> ## Documentation Index
> Fetch the complete documentation index at: https://docs.mage.ai/llms.txt
> Use this file to discover all available pages before exploring further.

# Spark

## Add credentials

1. Create a new pipeline or open an existing pipeline.
2. Expand the left side of your screen to view the file browser.
3. Scroll down and click on a file named `io_config.yaml`.
4. Enter the following keys and values under the key named `default` (you can
   have multiple profiles, add it under whichever is relevant to you)

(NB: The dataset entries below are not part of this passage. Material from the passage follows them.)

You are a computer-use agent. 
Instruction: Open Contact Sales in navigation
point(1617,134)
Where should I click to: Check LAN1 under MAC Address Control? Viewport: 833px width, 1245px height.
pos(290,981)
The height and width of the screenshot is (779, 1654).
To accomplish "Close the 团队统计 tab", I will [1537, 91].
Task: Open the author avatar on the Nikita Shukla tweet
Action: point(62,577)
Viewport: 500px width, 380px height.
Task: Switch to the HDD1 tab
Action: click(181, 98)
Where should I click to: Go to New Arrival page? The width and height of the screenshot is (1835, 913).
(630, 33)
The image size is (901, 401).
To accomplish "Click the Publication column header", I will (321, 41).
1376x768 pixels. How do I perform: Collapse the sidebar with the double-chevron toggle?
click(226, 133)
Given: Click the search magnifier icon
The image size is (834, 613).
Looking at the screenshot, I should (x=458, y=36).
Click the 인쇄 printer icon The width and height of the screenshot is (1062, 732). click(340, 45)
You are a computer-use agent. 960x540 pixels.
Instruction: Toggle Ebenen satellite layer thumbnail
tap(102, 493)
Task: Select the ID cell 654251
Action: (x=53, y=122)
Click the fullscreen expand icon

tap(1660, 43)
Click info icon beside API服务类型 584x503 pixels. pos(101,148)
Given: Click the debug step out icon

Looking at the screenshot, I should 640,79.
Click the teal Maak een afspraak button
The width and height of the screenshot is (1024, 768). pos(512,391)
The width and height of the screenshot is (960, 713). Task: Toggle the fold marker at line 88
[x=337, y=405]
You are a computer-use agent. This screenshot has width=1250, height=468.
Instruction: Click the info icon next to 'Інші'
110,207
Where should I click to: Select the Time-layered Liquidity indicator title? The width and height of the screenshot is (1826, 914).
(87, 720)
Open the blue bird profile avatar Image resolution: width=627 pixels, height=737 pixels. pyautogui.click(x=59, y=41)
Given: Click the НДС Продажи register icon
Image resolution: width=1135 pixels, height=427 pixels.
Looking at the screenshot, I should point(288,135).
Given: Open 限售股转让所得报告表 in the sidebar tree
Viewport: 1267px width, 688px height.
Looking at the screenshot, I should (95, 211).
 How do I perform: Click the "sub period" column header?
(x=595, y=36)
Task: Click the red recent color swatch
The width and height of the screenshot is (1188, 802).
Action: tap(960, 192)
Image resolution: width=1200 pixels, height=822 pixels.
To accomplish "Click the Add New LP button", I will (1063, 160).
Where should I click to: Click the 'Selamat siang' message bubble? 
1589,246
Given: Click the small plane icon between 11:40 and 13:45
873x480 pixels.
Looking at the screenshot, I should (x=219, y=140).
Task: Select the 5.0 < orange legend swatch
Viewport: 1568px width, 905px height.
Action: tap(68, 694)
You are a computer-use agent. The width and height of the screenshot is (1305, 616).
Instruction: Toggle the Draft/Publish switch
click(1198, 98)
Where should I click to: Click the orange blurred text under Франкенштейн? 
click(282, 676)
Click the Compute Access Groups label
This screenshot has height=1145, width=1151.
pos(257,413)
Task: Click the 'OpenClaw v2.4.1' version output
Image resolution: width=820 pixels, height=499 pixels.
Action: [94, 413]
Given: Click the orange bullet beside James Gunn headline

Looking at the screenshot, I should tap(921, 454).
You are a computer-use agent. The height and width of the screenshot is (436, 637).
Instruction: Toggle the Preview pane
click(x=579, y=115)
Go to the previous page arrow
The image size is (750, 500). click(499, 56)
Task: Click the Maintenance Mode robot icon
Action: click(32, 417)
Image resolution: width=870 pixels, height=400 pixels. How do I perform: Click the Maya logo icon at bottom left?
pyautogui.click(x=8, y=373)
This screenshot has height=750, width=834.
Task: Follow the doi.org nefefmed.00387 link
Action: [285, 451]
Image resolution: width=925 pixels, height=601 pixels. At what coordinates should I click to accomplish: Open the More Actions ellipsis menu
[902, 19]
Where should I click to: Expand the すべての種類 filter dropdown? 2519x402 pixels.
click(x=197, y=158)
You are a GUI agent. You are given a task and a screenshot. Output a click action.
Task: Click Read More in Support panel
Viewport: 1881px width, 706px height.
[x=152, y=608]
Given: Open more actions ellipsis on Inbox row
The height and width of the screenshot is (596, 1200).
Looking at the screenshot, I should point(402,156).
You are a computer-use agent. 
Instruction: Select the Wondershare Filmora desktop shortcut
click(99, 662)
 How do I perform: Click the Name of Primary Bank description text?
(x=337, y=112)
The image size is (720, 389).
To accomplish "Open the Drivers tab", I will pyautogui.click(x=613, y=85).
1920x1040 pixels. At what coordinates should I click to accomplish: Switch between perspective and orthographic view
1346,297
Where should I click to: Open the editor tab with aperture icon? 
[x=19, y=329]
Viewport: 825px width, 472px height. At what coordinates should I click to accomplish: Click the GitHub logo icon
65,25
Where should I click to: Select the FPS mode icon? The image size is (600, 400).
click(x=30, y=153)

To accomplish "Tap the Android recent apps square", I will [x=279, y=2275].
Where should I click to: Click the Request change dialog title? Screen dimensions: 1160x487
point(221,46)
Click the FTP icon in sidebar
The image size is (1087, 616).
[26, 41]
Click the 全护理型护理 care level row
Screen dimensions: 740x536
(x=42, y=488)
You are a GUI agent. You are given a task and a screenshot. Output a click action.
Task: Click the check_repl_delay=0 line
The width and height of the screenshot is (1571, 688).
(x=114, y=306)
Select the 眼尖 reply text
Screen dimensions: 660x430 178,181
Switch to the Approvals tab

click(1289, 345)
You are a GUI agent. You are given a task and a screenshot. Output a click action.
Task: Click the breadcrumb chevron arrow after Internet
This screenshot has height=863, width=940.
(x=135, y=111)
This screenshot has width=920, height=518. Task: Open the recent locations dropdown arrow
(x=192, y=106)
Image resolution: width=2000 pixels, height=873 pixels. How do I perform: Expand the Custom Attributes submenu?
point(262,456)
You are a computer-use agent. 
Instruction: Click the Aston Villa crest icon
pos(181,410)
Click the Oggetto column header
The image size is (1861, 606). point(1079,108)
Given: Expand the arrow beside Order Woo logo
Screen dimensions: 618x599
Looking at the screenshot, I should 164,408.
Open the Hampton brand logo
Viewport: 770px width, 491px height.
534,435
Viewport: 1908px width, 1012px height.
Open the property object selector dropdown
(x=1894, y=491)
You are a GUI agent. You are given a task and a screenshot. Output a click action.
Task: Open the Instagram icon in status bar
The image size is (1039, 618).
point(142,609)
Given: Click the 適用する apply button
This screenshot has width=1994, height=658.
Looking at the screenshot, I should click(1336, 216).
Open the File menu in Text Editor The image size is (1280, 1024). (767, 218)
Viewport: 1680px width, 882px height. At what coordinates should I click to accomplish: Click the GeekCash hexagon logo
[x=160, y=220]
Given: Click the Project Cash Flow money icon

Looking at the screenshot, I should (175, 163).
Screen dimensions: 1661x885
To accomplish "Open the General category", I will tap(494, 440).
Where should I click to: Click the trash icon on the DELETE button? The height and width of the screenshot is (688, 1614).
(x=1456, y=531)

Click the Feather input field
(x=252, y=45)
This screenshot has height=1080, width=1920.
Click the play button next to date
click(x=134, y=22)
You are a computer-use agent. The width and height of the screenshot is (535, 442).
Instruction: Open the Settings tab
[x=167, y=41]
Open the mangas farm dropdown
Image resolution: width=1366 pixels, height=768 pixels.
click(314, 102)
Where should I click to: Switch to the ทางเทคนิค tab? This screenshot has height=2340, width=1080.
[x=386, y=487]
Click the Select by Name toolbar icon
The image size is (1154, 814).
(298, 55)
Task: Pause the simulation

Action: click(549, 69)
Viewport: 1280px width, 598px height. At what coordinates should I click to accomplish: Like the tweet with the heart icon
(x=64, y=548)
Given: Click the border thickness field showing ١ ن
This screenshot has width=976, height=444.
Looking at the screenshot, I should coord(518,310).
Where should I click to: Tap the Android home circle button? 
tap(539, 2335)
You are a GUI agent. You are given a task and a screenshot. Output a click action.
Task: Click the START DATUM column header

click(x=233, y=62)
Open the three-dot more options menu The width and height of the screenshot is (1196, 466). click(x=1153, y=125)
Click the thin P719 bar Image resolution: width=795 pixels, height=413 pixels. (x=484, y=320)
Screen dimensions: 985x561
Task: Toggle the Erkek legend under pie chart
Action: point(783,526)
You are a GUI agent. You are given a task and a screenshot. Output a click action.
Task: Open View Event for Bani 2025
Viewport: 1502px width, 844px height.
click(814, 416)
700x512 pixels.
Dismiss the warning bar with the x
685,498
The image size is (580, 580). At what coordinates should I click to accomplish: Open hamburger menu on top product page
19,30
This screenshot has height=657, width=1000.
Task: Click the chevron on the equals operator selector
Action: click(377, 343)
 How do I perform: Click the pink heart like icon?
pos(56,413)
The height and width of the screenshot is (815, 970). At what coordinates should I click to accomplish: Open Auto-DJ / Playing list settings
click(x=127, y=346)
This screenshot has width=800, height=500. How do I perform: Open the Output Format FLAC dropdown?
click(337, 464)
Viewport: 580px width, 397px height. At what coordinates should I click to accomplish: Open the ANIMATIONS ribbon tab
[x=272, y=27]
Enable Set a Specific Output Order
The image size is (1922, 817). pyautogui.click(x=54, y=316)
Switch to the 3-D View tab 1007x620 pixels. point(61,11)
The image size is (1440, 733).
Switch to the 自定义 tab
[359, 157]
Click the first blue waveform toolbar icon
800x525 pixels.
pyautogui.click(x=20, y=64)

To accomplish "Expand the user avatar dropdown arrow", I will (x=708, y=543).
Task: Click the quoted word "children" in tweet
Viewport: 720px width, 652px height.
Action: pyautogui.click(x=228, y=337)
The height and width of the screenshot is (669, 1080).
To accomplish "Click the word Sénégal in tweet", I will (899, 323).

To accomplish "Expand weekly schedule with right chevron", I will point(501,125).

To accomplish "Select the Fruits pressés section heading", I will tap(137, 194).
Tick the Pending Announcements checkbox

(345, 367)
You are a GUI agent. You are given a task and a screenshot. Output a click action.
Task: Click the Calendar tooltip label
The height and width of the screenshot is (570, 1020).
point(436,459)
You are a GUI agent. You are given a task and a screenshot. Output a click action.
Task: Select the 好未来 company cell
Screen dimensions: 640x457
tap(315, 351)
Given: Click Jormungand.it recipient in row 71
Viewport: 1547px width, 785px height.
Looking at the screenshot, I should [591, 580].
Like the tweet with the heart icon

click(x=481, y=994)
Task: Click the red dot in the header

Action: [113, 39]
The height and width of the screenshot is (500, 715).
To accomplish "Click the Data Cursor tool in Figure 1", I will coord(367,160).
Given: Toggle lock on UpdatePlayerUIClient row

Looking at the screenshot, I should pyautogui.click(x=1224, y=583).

For a **local Spark session**:

```yaml theme={"system"}
version: 0.1.1
default:
  SPARK_HOST: local
  SPARK_METHOD: session
  SPARK_SCHEMA: default
```

For a **remote Spark cluster**, set `SPARK_HOST` to the Spark master URL (for example, `spark://host:7077`, `local[*]`, or another valid `SparkSession.builder.master(...)` value). You can also set `SPARK_METHOD` (e.g. `session`) and `SPARK_SCHEMA` to control how the session is created and which default database/schema is used.

<br />

## Using Python block

1. Create a new pipeline or open an existing pipeline.
2. Add a data loader, transformer, or data exporter block (the code snippet
   below is for a data loader).
3. Select `Generic (no template)`.
4. Enter this code snippet (note: change the `config_profile` from `default` if
   you have a different profile):

```python theme={"system"}
from mage_ai.settings.repo import get_repo_path
from mage_ai.io.config import ConfigFileLoader
from mage_ai.io.spark import Spark
from os import path
from pandas import DataFrame

if 'data_loader' not in globals():
    from mage_ai.data_preparation.decorators import data_loader


@data_loader
def load_data_from_spark(**kwargs) -> DataFrame:
    query = 'SELECT 1'
    config_path = path.join(get_repo_path(), 'io_config.yaml')
    config_profile = 'default'

    loader = Spark.with_config(ConfigFileLoader(config_path, config_profile))
    return loader.load(query)
```

5. Run the block.

### Export a dataframe to Spark

```python theme={"system"}
from mage_ai.settings.repo import get_repo_path
from mage_ai.io.config import ConfigFileLoader
from mage_ai.io.spark import Spark
from os import path
from pandas import DataFrame

if 'data_exporter' not in globals():
    from mage_ai.data_preparation.decorators import data_exporter


@data_exporter
def export_data_to_spark(df: DataFrame, **kwargs) -> None:
    config_path = path.join(get_repo_path(), 'io_config.yaml')
    config_profile = 'default'
    table_name = 'your_table_name'
    database = 'default'

    loader = Spark.with_config(ConfigFileLoader(config_path, config_profile))
    loader.export(df, table_name=table_name, database=database, if_exists='replace')
```

## Notes

* Spark runs in-process; ensure PySpark and any required cluster dependencies are installed in your Mage environment.
* For local development, `SPARK_HOST: local` typically creates a session with `SparkSession.builder.master('local').getOrCreate()`.
* Use `SPARK_SCHEMA` to set the default database/schema for queries and exports.